Ответа — или по крайней мере ответа, который она могла бы понять, — она не получила, поэтому она вышла из камеры, сказав Марте:
— Помни. Никакого страха, человеческое дитя.
Марта кивнула, но ничего не могла поделать со страхом, взметнувшимся внутри нее, когда Вжпп отпер дверь и подошел ближе. Он вложил меч в ножны и нагнулся к Марте, поднеся горящий факел прямо к ее лицу, так что она съежилась от его жара. Затем он облизал губы синим языком, словно Марта была восхитительным кушаньем.
В тюрьме хюльдр никогда прежде не сидел человек, поэтому Марта была для них чем-то вроде экзотической находки.
Затем к Вжппу обратился другой хюльдр.
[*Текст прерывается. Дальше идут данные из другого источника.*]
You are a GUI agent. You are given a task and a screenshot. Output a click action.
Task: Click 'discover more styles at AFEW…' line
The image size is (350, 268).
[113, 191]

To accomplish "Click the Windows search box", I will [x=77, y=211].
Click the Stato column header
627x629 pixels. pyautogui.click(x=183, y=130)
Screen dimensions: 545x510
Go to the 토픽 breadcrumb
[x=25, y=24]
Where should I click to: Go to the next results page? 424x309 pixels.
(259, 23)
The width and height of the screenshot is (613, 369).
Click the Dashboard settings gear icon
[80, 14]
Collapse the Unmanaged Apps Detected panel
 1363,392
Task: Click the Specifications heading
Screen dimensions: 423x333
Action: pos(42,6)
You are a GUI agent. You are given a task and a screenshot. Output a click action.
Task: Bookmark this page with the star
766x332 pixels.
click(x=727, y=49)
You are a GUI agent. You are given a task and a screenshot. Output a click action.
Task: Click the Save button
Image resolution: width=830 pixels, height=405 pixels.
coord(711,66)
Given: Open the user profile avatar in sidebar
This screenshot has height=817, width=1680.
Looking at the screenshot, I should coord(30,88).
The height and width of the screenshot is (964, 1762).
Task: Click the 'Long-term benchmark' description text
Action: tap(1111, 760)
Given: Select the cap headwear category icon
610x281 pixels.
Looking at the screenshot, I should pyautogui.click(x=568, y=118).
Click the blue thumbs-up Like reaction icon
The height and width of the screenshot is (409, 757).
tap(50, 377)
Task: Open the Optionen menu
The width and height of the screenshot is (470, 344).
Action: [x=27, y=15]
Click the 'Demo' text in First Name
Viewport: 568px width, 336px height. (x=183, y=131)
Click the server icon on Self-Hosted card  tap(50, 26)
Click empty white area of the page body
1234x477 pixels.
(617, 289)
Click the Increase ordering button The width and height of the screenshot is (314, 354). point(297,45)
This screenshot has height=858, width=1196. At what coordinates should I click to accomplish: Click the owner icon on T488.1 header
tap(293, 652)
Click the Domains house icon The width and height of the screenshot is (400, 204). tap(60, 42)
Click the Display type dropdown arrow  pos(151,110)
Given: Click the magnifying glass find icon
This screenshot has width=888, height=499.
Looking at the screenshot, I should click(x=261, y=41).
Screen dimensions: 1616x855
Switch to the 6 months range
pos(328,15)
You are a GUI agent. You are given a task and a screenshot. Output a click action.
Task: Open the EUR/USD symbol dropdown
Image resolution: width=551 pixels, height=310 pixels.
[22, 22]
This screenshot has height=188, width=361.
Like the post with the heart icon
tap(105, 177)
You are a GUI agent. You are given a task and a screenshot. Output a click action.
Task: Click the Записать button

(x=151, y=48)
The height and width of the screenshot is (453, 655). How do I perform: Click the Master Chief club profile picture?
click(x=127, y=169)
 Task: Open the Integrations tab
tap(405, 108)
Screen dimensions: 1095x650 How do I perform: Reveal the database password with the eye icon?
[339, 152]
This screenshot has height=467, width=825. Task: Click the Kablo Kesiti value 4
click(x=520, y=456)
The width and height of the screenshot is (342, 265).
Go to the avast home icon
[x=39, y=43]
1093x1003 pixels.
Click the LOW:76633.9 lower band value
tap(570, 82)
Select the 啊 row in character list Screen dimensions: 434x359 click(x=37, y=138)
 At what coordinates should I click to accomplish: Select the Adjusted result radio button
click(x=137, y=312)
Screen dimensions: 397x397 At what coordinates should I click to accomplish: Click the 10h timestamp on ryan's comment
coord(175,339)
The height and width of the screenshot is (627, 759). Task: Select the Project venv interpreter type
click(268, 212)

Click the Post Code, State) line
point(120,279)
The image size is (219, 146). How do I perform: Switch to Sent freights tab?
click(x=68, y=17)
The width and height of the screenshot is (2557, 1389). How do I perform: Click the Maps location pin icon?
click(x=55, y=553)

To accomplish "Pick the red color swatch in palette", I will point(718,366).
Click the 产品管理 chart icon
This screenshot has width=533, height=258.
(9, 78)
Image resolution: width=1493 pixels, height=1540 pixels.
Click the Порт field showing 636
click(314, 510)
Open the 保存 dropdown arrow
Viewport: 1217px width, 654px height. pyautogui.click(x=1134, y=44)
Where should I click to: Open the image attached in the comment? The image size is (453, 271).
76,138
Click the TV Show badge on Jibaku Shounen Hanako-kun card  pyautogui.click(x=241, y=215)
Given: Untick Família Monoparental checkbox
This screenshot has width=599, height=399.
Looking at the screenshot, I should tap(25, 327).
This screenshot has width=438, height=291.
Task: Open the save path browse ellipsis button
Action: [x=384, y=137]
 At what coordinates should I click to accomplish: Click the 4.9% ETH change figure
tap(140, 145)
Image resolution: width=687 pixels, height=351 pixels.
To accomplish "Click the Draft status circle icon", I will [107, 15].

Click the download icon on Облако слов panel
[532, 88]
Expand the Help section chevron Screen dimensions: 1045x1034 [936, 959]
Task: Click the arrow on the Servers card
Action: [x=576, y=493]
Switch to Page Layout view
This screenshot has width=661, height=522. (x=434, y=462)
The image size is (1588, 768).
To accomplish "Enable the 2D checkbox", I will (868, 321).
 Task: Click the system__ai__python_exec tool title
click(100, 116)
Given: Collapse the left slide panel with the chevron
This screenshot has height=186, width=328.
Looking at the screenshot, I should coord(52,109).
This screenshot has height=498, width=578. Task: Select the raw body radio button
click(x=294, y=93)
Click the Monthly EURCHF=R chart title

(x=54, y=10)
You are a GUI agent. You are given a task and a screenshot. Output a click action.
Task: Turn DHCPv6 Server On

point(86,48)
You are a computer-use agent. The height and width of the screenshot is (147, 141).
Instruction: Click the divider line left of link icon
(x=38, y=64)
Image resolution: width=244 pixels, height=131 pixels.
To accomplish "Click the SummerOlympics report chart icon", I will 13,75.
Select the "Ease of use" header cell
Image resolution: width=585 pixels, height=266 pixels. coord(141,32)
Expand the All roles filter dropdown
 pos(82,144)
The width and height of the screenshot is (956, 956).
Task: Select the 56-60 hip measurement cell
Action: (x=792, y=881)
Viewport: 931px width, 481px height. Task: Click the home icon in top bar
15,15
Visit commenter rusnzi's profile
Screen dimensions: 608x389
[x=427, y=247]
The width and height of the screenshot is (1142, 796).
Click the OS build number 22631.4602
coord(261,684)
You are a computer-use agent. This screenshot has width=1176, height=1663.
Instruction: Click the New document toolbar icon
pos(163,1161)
Это был Грентул, который, похоже, его поторапливал.
Марту выпихнули из камеры и потащили вниз по коридору. Вжпп крепко держал ее руку, хотя это было совершенно необязательно. Они поднялись по темной лестнице и вышли наружу, в свежий ночной воздух, где их ожидали четыре белых жеребца и повозка.
На повозке была установлена большая клетка. Когда туда швырнули Марту, внутри уже находились Снежная ведьма, томте и двухголовый тролль.
Один из стражников-хюльдр — самый старый, судя по его морщинистому лицу и высохшему, потрепанному хвосту, — взобрался на деревянное сиденье, установленное в передней части повозки. Повозка двинулась вперед. У возницы был длинный хлыст, которым он неустанно подгонял лошадей.
Остальные хюльдры шагали рядом с повозкой, замахиваясь на узников факелами, когда те подходили слишком близко к прутьям клетки.
— Оггуп флимп, — поминутно кричали они. — Оггуп флимп! Оггуп флимп!
Марта, скрестив ноги, села в середине клетки. Рядом с ней уселся томте, мурлыкающий себе под нос веселые песенки.
Снежная ведьма села на пол в передней части клетки, отдельно от всех остальных. Мягкий ветерок сдувал ей на лицо ее седые волосы, но она не делала никаких попыток отбросить их назад.
Марта посмотрела вперед, на четырех белых жеребцов. В свете факелов ей были видны тонкие шрамы на их спинах, и она вздрагивала каждый раз, когда раздавался свист хлыста.
Ознакомительная версия.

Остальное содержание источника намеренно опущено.